Read more about the Agile philosophy in the article What is Agile? Brief overview of methodologies.

Let’s talk about the connection between Agile and DevOps. Both methodologies are aimed at speeding up the software development and delivery process, increasing product quality, and improving collaboration between teams.

DevOps, as a broader concept, focuses on integrating and automating processes between developers and engineers, allowing for updates to be released more efficiently and quickly.

The Rise of DevOps: Merging Development and Operations

DevOps (short for Development and Operations) has emerged as the next stage in the evolution of development methodologies. DevOps is the integration and automation of processes between development and operation, allowing you to speed up the release of a product and improve its quality.

The approach arose from a desire to eliminate the traditional gaps in collaboration between developers and operations teams that led to missed deadlines, conflicts, and poor quality products.

Basic principles of DevOps

  • Collaborative culture
    Developers and engineers work together at all stages of the project, which allows them to better understand each other’s needs and tasks. Close communication reduces misunderstandings and disagreements within the team, increasing overall productivity and speeding up processes.
  • Automation of all processes
  • Continuous Integration and Continuous Delivery (CI/CD)
    Automation of the process of code integration and its deployment in various environments (testing, production, etc.).
  • Infrastructure automation
    Using Ansible, Puppet or Terraform to automate IT infrastructure management. These tools reduce the system’s dependence on the human factor and increase the scalability and repeatability of processes.
  • Monitoring and logging
    To improve the reliability of systems, their condition is constantly monitored, logs are collected to analyze performance and quickly detect problems.

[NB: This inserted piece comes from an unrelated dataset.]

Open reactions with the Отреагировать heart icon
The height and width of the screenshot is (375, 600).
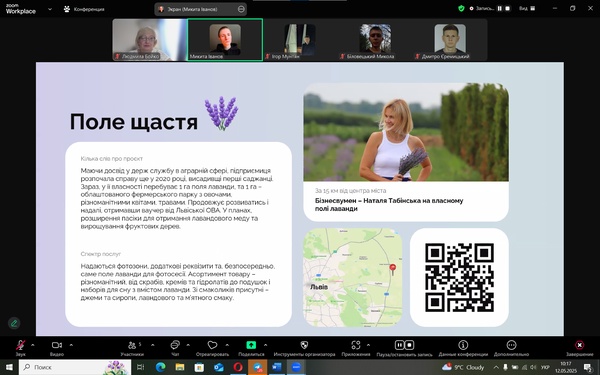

Integrating Agile and DevOps allows teams to achieve better results in software development. Agile provides flexibility and adaptability, allowing the team to quickly respond to changing requirements and receive regular feedback from the customer. DevOps, in turn, ensures a continuous process of integration and delivery.

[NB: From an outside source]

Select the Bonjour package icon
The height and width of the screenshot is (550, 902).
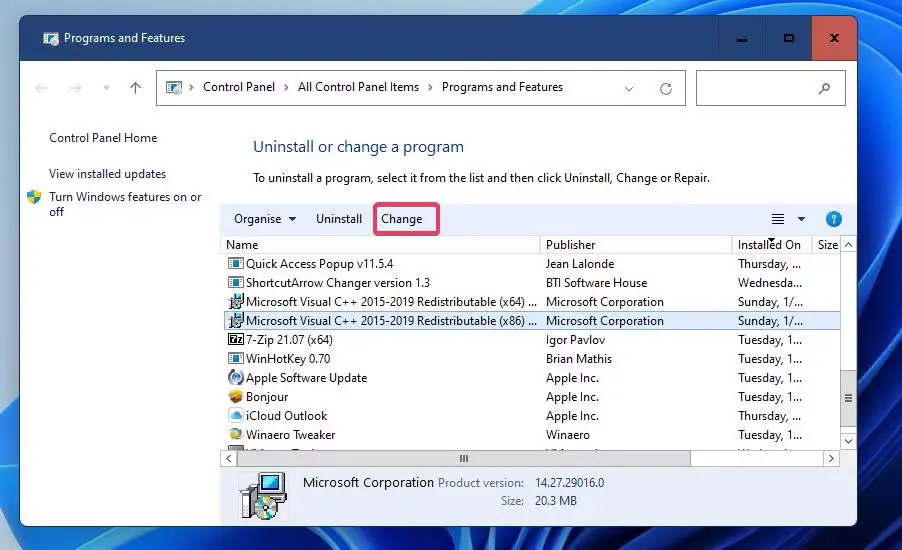click(x=235, y=397)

An example of successful integration of Agile and DevOps can be seen in the practice of Continuous Integration/Continuous Deployment (CI/CD). In Agile, the team works in short iterations, regularly introducing new features or product improvements. DevOps automates the process of building, testing, and deploying these changes, allowing the team to quickly and safely release new versions of the product. This reduces the risk associated with releasing large updates and allows you to respond more quickly to user feedback.

Continuous Delivery: The Most Modern Approach to Development Management

Continuous Delivery is a logical continuation of DevOps. A methodology that enables teams to continuously and reliably deploy software to any environment. The main goal of CD is to make deployment so simple and routine that the team can release updates at a moment’s notice.

The evolution of development methodologies: from Waterfall to CD through DevOps

And finally, two basic principles of CD: the entire process from writing code to its deployment should be automated, and changes made to the code should be ready for deployment at any time.

Advantages of CD

  • Ability to release changes to production faster and more frequently;
  • Smaller and more frequent updates reduce risks by separating them, thereby making change management easier;
  • Constant testing and monitoring ensure high quality of the final software.

Disadvantages of CD

  • A reliable and scalable infrastructure is required to automate processes;
  • Successful CD implementation is impossible without a mature DevOps culture in the team;
  • Automating deployment requires strict security controls.